:: Information given
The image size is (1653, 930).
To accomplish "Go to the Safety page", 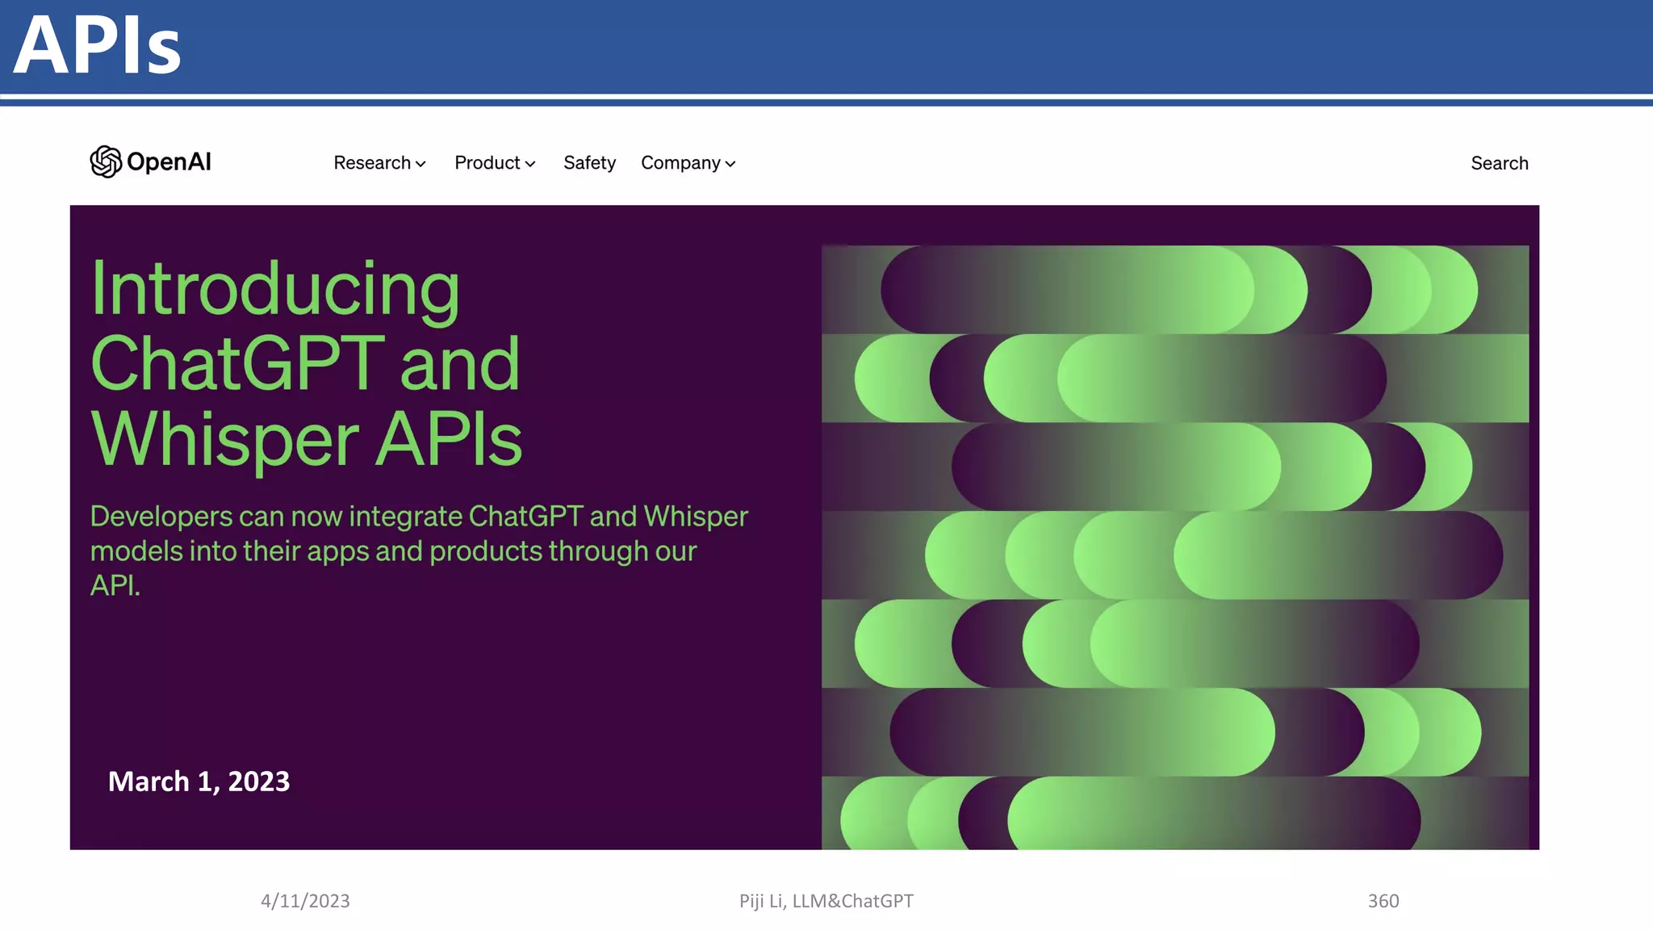I will (x=589, y=163).
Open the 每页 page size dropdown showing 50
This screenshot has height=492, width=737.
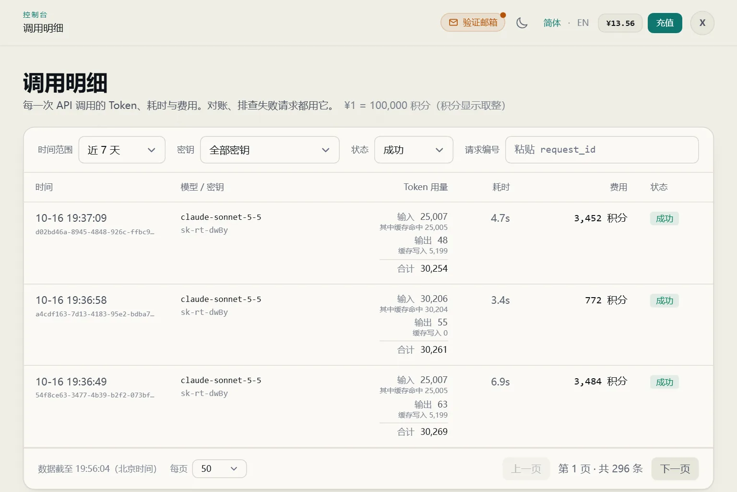pos(219,468)

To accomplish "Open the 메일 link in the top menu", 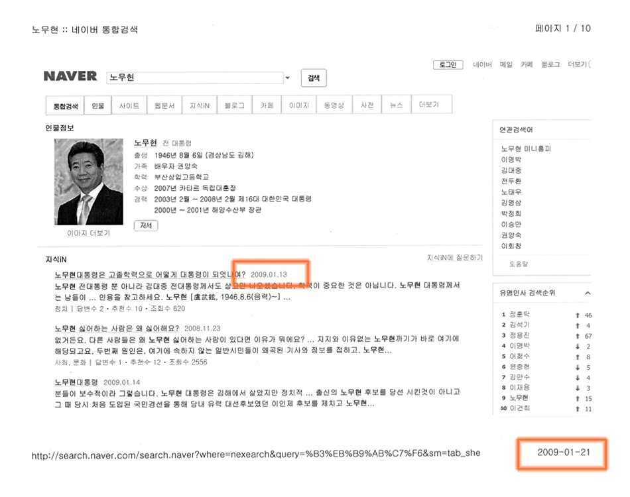I will click(505, 64).
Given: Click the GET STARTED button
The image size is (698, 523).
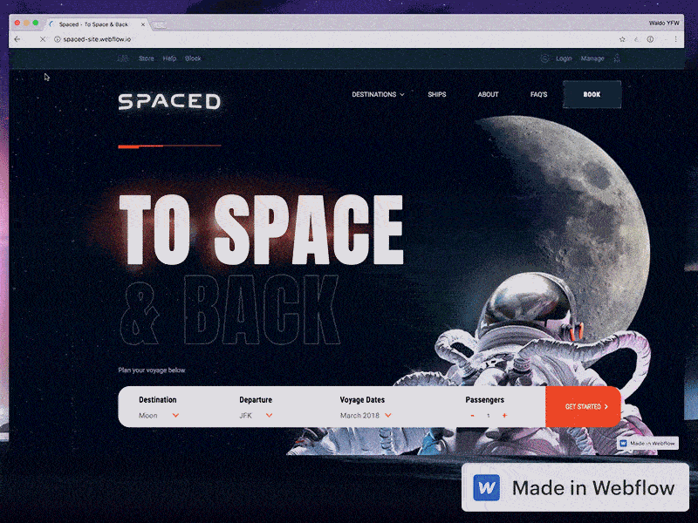Looking at the screenshot, I should (x=582, y=406).
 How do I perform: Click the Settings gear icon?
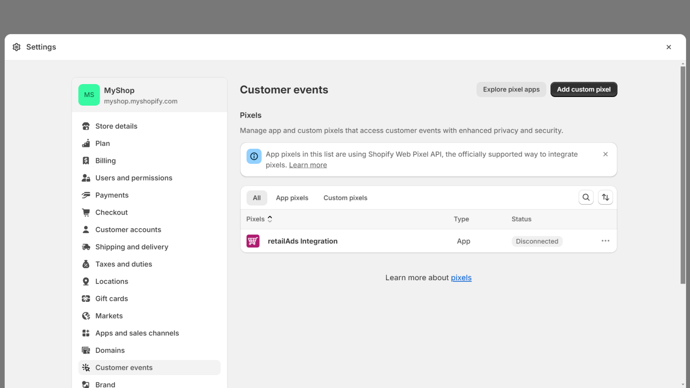(17, 47)
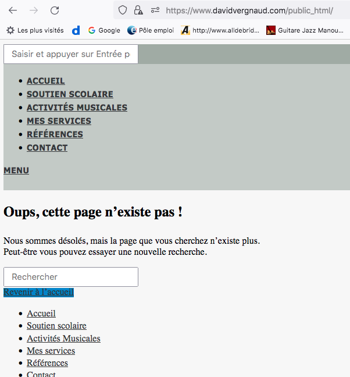Open the alldebrid bookmark
Image resolution: width=350 pixels, height=377 pixels.
click(x=220, y=30)
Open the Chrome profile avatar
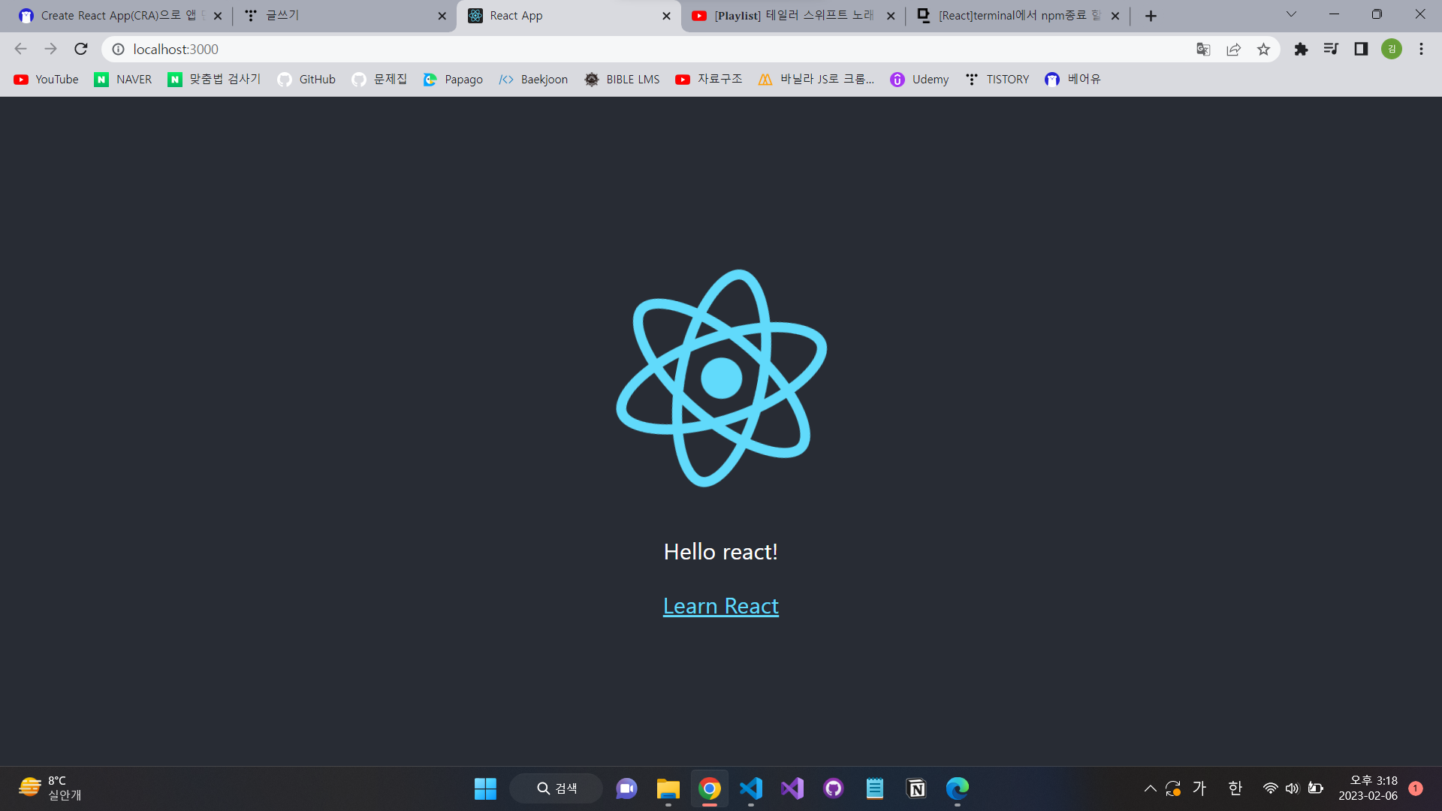This screenshot has height=811, width=1442. click(x=1391, y=50)
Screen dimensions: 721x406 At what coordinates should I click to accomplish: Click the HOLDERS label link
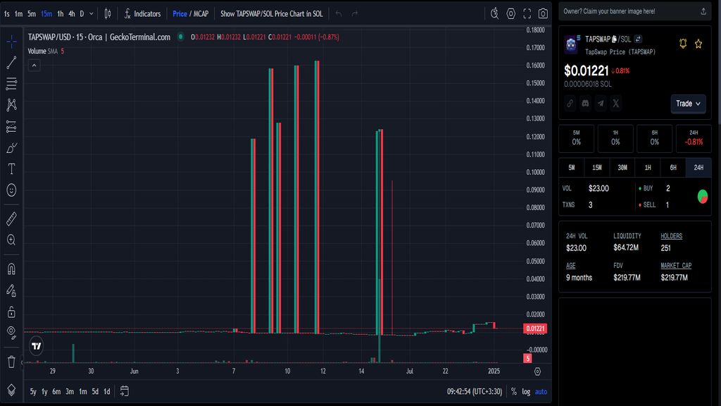tap(671, 236)
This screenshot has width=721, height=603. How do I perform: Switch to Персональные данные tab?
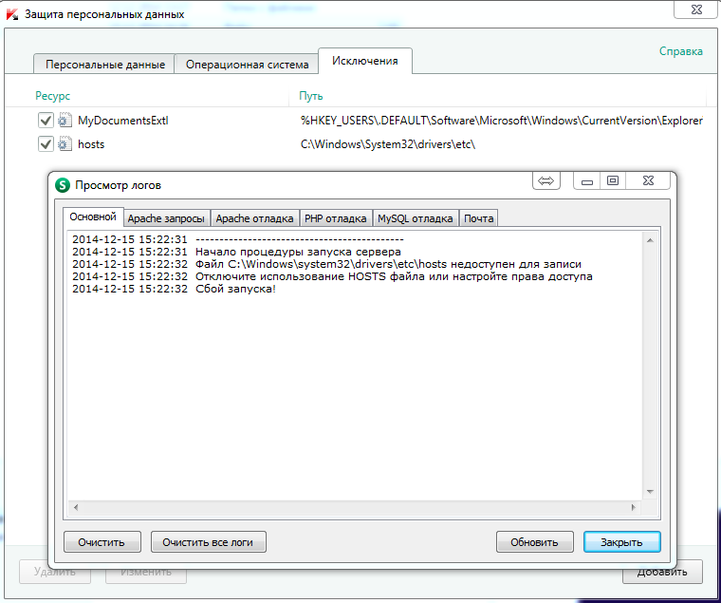(x=103, y=65)
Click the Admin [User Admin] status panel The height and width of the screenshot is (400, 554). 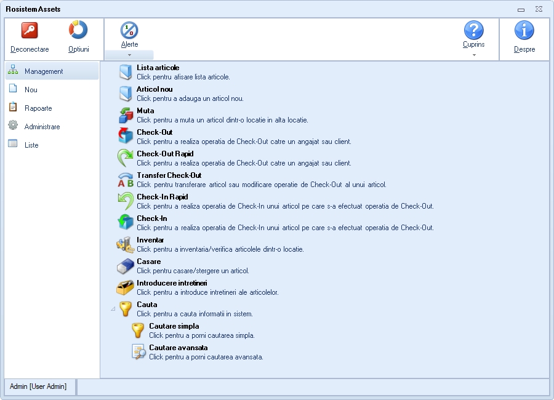[38, 386]
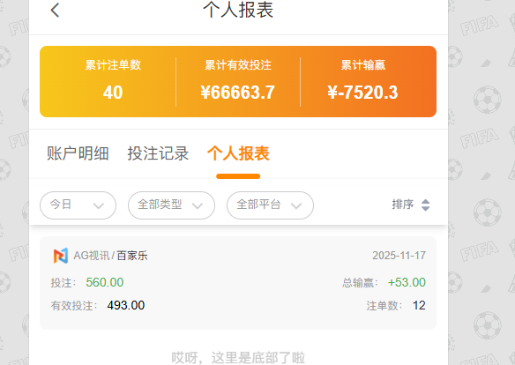Image resolution: width=515 pixels, height=365 pixels.
Task: Click the chevron in 全部类型 dropdown
Action: [x=198, y=205]
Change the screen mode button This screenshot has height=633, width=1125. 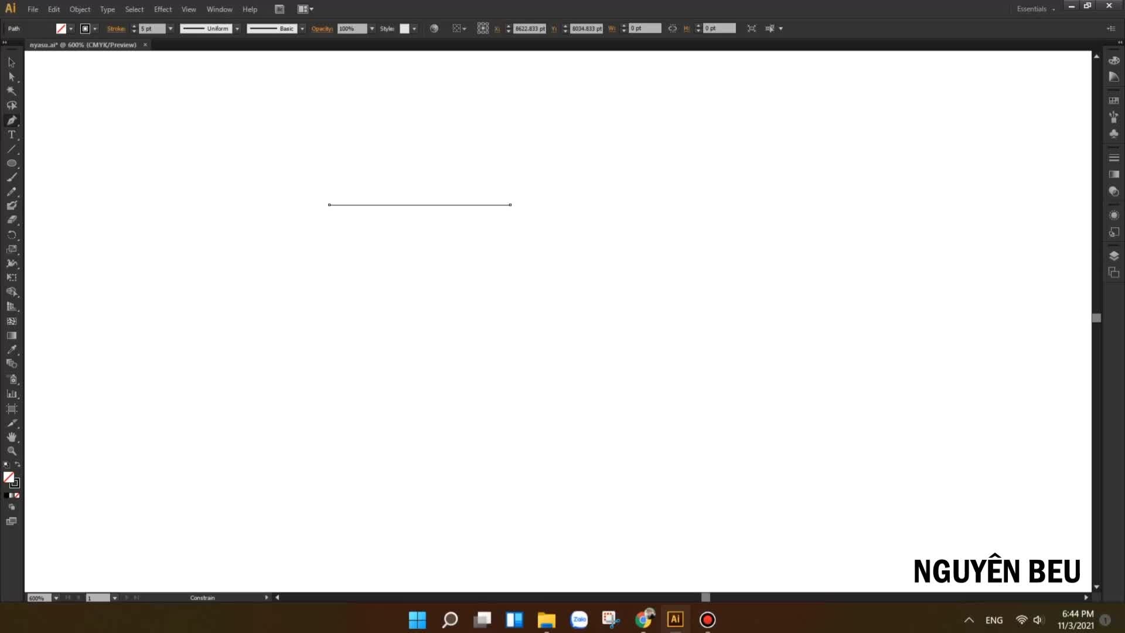pyautogui.click(x=12, y=522)
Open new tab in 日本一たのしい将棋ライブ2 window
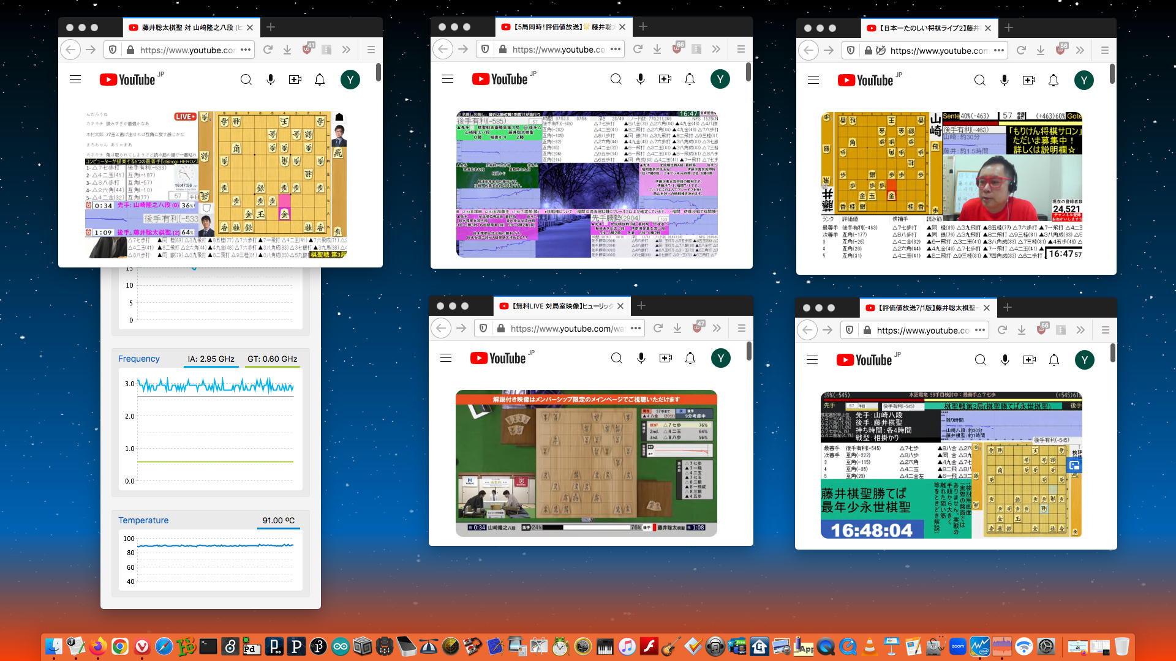 pyautogui.click(x=1009, y=28)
::::
» Instructions for the task
Print the lines of the material between the line containing "Open the Chrome profile avatar" and the line containing "tap(671, 236)", inclusive, without any change, and leave the pictures out.

» Answer for the task
Open the Chrome profile avatar
This screenshot has height=811, width=1442. click(x=1391, y=50)
Screen dimensions: 721x406 At what coordinates should I click to accomplish: Click the HOLDERS label link
tap(671, 236)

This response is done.